Data Protection Day is almost upon us, which means it's a great time to talk about what data privacy is and why January 28 is a day of worldwide recognition for this important issue.
In 2006 the Council of Europe decided to launch a Data Protection Day to be celebrated each year on 28 January, the date on which the Council of Europe’s data protection convention, known as “Convention 108”, was opened to signature. Data Protection Day is now celebrated globally and is called Privacy Day outside Europe.

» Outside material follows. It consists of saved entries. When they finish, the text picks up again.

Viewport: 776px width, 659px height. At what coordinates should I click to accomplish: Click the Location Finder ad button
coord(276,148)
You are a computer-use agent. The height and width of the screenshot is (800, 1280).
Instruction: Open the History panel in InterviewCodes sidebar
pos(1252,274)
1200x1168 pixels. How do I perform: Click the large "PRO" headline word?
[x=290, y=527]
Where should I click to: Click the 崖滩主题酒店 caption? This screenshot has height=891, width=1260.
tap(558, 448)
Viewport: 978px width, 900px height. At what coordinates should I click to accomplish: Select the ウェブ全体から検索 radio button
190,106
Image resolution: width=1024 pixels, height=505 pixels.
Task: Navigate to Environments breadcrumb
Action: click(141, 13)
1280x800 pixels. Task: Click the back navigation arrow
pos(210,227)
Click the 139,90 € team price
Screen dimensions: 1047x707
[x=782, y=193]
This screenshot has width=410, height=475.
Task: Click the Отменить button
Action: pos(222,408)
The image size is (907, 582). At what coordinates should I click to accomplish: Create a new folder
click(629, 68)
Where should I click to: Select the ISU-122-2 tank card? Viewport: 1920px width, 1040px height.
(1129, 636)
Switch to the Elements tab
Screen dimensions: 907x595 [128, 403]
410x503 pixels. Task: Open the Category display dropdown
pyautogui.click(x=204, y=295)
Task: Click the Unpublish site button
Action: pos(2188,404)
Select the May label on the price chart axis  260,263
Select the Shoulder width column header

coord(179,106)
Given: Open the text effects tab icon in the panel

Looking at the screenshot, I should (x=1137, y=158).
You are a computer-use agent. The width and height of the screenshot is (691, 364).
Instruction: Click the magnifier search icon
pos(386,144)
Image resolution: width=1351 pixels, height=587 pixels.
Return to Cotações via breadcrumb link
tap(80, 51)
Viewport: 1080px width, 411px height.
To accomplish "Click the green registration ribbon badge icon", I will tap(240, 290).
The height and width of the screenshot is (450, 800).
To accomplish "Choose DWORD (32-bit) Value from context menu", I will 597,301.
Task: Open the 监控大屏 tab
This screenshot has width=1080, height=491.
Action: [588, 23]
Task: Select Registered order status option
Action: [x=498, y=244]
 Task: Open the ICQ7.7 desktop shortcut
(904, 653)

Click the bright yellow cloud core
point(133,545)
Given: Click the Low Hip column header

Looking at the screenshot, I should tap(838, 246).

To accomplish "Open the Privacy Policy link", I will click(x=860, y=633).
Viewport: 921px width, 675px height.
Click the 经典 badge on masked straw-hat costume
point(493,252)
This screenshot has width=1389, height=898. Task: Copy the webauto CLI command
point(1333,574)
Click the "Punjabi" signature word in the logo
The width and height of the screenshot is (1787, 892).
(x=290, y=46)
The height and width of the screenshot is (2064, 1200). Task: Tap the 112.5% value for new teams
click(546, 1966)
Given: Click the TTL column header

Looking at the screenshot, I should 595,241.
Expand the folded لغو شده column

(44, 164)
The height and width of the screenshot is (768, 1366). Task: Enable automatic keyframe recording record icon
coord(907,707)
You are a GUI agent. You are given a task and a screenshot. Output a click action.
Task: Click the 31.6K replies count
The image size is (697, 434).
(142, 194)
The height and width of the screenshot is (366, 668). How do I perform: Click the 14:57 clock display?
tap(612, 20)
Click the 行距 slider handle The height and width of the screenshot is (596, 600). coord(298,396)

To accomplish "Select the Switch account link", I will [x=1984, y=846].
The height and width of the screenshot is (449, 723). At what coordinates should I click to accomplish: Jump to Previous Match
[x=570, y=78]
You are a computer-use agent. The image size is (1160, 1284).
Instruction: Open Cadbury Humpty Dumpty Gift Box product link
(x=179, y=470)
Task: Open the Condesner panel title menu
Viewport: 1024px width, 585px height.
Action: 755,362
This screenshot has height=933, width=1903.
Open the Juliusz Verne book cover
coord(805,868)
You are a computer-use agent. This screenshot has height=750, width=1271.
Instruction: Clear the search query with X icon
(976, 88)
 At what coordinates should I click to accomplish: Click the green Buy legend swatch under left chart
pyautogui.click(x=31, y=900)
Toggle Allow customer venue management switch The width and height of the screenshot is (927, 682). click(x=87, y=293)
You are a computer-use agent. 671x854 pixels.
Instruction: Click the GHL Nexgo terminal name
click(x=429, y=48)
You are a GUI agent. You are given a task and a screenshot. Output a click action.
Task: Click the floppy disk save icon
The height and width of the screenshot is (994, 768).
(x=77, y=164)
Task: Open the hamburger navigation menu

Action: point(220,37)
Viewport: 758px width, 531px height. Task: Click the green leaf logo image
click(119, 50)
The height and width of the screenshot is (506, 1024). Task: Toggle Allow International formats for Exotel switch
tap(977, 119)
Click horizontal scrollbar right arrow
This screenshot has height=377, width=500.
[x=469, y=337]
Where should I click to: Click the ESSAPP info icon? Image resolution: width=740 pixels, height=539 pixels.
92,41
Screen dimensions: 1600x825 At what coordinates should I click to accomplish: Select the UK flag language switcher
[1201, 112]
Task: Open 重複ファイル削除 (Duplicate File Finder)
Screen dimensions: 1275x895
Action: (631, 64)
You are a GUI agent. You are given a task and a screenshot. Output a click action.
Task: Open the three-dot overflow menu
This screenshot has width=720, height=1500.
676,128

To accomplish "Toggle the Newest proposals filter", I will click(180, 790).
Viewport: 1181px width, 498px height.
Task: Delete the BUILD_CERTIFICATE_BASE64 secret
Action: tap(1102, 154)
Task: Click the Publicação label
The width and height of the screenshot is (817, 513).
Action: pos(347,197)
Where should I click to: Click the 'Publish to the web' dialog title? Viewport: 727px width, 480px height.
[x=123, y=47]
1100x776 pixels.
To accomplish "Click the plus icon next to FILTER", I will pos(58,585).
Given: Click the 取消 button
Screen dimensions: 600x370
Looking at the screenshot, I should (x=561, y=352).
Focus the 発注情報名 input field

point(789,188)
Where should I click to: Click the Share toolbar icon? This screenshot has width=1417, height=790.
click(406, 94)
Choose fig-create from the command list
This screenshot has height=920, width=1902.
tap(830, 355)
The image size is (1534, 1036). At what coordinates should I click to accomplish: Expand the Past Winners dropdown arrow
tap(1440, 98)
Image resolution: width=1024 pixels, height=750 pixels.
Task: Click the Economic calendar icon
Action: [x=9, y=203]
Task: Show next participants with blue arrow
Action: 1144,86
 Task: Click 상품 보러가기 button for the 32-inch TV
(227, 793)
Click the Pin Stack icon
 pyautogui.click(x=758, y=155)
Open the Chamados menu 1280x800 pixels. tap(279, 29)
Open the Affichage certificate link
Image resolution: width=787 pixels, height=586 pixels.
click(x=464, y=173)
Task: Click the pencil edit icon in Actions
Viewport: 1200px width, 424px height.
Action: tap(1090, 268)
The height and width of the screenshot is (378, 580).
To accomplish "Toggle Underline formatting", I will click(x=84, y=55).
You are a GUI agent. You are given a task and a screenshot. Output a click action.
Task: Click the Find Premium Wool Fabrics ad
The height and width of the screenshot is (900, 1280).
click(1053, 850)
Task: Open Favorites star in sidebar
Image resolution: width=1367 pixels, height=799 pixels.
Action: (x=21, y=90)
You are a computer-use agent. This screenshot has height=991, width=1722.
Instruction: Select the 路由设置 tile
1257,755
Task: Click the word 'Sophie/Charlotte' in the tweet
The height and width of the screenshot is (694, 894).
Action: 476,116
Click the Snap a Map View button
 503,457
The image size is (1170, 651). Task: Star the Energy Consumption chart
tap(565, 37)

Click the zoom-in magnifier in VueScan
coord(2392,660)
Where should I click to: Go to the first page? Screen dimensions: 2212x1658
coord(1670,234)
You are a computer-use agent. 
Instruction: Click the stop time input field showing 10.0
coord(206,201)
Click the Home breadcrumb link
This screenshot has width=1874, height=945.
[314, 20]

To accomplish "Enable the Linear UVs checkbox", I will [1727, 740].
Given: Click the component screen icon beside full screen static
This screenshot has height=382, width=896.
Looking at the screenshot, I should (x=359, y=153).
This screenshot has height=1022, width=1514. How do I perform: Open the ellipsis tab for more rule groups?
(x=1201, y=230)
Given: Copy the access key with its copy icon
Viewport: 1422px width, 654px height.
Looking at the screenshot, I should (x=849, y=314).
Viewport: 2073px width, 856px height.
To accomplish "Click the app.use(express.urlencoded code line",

Data Protection Day originates from a 1981 Council of Europe treaty meant to protect an individual's right to privacy. As technology advanced, the Council worked to update the treaty to include new protections appropriate to the capabilities and practices of the times. In 2006, the Council of Europe named January 28 as European Data Protection Day. Three years later, the US followed by declaring January 28 as National Data Privacy Day. Other organizations like the National Cyber Security Alliance and the Online Trust Alliance also started observing January 28 as Data Privacy & Protection Day. The day is observed worldwide by many types of organizations, including governments, businesses, educational institutions, non-profit organizations, and concerned individuals.
Data Privacy & Protection Day was started to promote awareness and use of best practices surrounding this issue. The National Cyber Security Alliance leads the Data Privacy Day (DPD) initiative in the United States, and has several resources here for you to review and use in your business. The Online Trust Alliance also has several resources to help you employ best practices. The 2017 publications will be available soon.
Europe observes January 28 as Data Protection Day and has several resources available online. The initiative began with a focus on business, but the material and messaging now includes information for families, individuals, and consumers. The Information Commissioner's Office has several training videos available here. The Council of Europe maintains a website here with information on the events of each year. They also maintain a fact sheet here (pdf) which summarizes important legal actions and regulatory activities of the year.
So what does all of this mean to you? Why should you care about this day of recognition, and all of the activities around it?
There are two big benefits of the worldwide observation of Data Protection Day. The first is obvious: more material being shared and discussed in person or online, means that more people are being informed of the risks associated with sharing sensitive information. The second is less obvious to consumers and individuals, and deals directly with how we conduct business and protect ourselves from crime.
In 2016, the ICO issued more than £1 million in fines to British businesses that had failed to keep their customer or employee data safe. Alongside changes to our data protection regulations, policy makers have been sending an increasingly clear message that breaches of personal privacy are a very serious matter. The GDPR might seem a way off, but compliance will require businesses to make some significant changes to their privacy policies, culture and technologies. If one thing is for sure, data protection will have to become a cornerstone of security strategy.
One area especially relevant to this is the cloud, which is now widely being used both for the storage of data and to host applications that may contain sensitive customer information. Placing layered protections around cloud services, above and beyond those offered by the cloud vendors themselves, will help ensure that customer information is not being left open to cyber attack. The time for procrastination has passed, organisations should start looking for ways to future-proof their data protection policies now.
Initiatives like Data Protection Day help IT professionals communicate the importance of protecting sensitive data. Armed with information like this, these professionals are better able to get buy-in from supervisors and others who may not fully understand the risks. If this helps the IT professional implement better user training or upgrade the security infrastructure, then Data Protection Day has definitely done its job.